Salvage – This is the auto insurance policy holders property that is turned over tot eh insurance agency in a loss final settlement. Insurance companies will sell the salvage property in hopes to recoup some of its monetary loss due to the loss and settlement.

Second Party – this is the actual insurance company in the auto insurance policy.

Surcharge – This is the amount added to your auto insurance policy premium after a traffic violation or an accident in which you were found to be at fault.

Third Party – This is another person other than the policy holder and auto insurance company who has faced a loss and may be able to collect and be compensated on behalf of the policy holder’s negligence.

Total Loss – This is complete destruction to the insured property of a policy holder. It has been determined that it would be a great sum of money to repair the item rather than replace the insured piece of property to its state prior to the loss.
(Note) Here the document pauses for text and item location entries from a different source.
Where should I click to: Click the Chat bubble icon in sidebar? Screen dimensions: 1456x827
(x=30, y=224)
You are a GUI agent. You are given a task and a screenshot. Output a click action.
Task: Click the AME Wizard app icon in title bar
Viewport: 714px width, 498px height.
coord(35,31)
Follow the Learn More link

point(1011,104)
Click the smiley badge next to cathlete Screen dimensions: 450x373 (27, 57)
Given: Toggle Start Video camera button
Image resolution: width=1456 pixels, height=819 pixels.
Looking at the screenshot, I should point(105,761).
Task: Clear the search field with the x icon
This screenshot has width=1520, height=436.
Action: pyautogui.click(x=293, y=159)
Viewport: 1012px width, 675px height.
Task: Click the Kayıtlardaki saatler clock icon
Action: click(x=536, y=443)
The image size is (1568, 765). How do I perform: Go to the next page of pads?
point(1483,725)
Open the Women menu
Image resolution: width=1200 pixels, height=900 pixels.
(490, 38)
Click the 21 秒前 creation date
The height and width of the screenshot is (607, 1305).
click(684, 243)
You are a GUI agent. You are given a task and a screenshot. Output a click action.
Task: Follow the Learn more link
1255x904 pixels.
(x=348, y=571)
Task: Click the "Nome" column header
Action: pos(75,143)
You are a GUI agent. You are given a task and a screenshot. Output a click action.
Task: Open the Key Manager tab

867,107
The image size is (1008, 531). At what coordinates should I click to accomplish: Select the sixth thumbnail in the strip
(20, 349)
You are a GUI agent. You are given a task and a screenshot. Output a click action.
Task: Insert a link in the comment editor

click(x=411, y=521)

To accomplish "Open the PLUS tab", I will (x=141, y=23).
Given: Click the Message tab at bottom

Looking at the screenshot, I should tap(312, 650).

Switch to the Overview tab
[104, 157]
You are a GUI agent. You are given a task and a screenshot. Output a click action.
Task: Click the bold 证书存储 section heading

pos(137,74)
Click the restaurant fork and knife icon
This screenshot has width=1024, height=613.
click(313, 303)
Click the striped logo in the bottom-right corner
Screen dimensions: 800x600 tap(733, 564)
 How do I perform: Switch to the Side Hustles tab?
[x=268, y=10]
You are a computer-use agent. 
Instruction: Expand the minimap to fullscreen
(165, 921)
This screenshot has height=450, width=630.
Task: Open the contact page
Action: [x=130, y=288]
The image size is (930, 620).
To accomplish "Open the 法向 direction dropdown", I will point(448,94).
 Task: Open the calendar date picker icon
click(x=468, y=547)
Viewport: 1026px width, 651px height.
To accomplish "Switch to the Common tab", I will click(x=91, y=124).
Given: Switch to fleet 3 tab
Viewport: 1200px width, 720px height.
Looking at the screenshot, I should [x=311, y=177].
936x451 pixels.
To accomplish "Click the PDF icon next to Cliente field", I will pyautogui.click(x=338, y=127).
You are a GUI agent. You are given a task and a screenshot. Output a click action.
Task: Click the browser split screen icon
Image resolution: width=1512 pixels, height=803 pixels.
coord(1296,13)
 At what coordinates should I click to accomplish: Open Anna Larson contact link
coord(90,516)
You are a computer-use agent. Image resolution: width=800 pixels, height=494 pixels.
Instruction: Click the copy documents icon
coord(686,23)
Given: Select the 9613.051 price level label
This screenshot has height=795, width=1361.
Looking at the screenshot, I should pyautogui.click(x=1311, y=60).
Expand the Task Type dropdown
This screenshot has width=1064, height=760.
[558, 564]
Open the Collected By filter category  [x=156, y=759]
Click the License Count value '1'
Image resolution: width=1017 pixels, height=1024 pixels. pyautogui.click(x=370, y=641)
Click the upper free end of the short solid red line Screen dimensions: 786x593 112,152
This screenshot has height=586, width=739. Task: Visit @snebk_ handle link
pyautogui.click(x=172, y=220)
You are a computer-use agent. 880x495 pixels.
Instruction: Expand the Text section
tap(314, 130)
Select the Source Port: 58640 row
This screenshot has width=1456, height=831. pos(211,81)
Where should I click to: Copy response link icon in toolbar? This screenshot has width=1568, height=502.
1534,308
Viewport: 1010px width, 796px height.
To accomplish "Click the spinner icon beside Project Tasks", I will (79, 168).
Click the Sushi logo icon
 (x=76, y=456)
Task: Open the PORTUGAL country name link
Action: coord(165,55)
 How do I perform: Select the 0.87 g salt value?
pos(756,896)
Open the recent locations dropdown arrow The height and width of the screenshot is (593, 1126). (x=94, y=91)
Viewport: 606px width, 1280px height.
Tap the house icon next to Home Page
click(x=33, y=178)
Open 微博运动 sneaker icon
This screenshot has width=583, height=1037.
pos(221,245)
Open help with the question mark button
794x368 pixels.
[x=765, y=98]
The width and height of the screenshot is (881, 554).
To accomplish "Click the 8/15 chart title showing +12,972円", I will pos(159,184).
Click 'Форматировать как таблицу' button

Towing Coverage – This is the portion of the auto insurance policy that covers a specified amount for towing services and related labor costs.

Under insured Driver – This is the portion of an auto insurance policy which covers injuries to you caused by a driver without enough insurance to pay for the medical expenses you have incurred from the accident. This is portion of the policy can vary state by state as some states include damage to the car in this section.

Uninsured Driver or Motorist – This is the portion of the auto insurance policy which covers injuries to you caused by a driver who was without liability insurance at the time of the accident. Uninsured driver or motorist coverage comes in two different sections; uninsured motorist bodily injury and uninsured motorist property damage. Uninsured motorist bodily injury coverage covers the injuries to you or any passenger in your vehicle when there is an accident with an uninsured driver. Uninsured motorist property damage coverage covers the cost for the property damage to your vehicle when there is an accident with an identified uninsured driver. Uninsured driver or motorist coverage must be offered when you purchase the required liability coverage for your vehicle. You must sign a declination waiver if you decline Uninsured driver or motorist coverage. The majority of states require drivers to carry some form of uninsured motorist coverage. Some states include damages to your car in this coverage.

Vehicle Identification Number or VIN – A VIN is a 17 letter and number combination that is the identification of the specific vehicle. It will identify the make, modem and year of the automobile. This number is typically located on the driver’s side window on the dash. It can also be found on the vehicles registration and title.